__Source data__.

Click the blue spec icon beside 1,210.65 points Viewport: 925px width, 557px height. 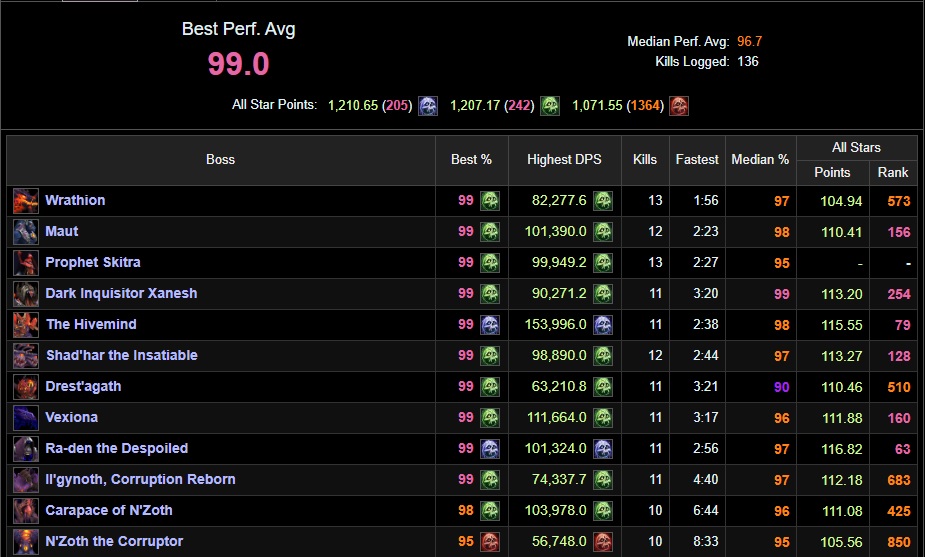coord(428,106)
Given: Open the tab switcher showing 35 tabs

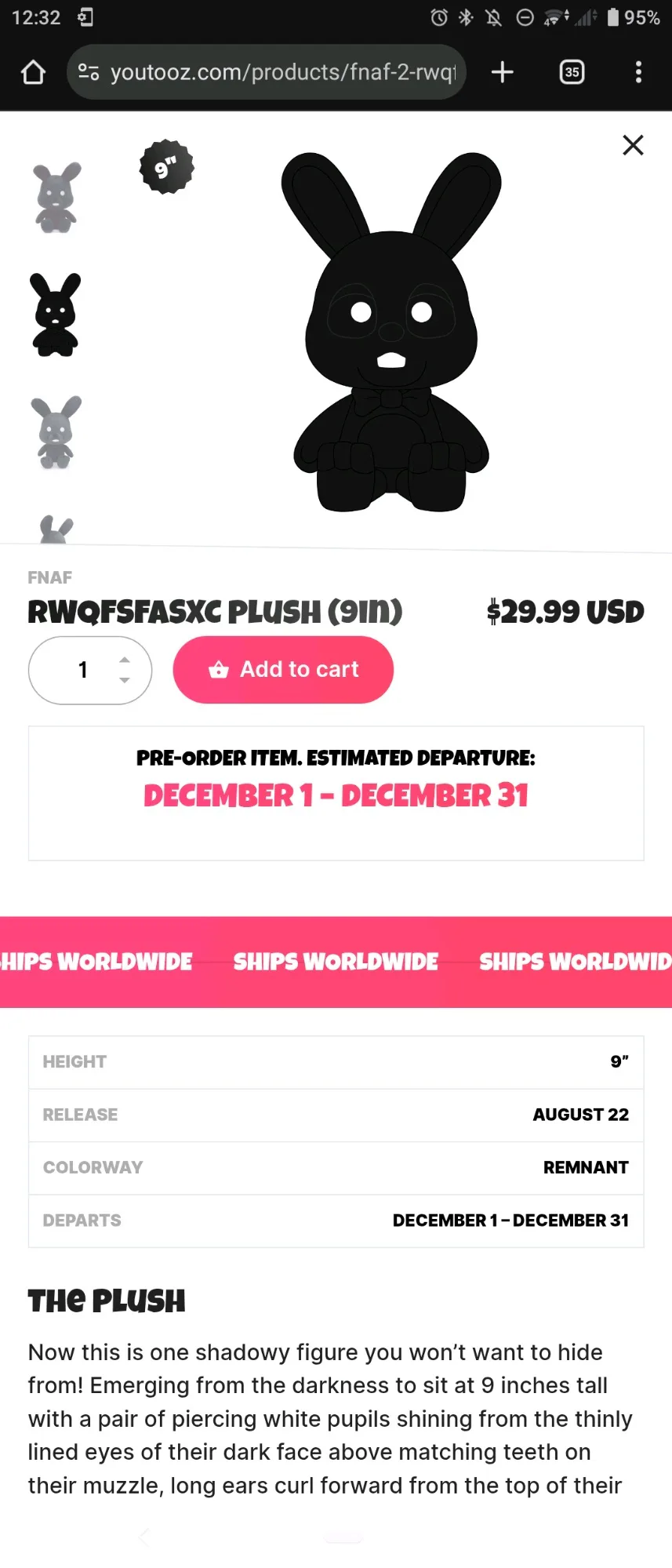Looking at the screenshot, I should tap(572, 72).
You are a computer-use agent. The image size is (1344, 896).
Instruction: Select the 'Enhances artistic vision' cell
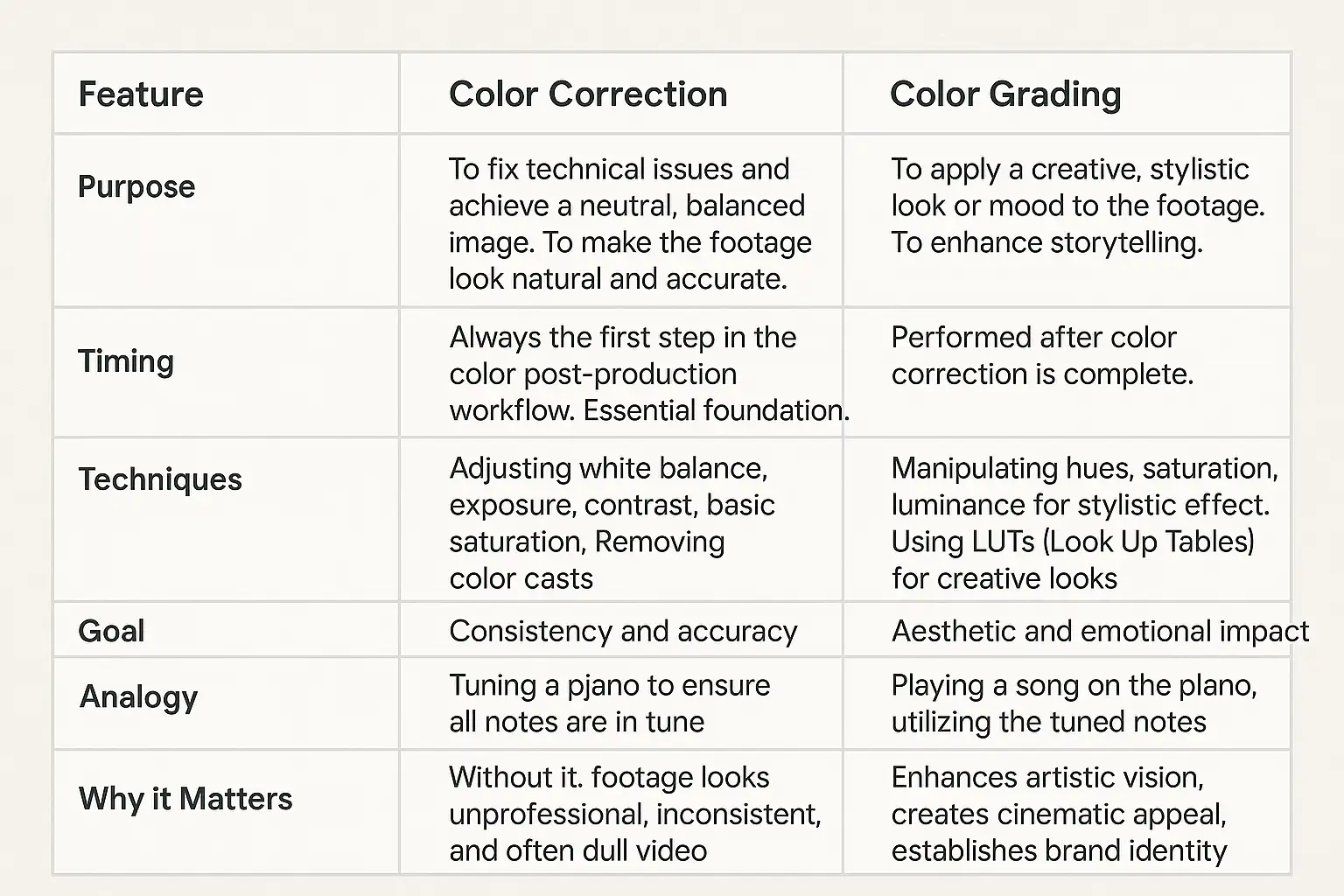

__Work to complete__. Each line from the one holding "Given: Open the tab switcher showing 35 tabs" through the last line of the records above must be duplicated exactly, and pictures must not be.

__Written solution__.
Given: Open the tab switcher showing 35 tabs

Looking at the screenshot, I should tap(572, 72).
You are a computer-use agent. The image size is (1344, 896).
Instruction: Select the 'Enhances artistic vision' cell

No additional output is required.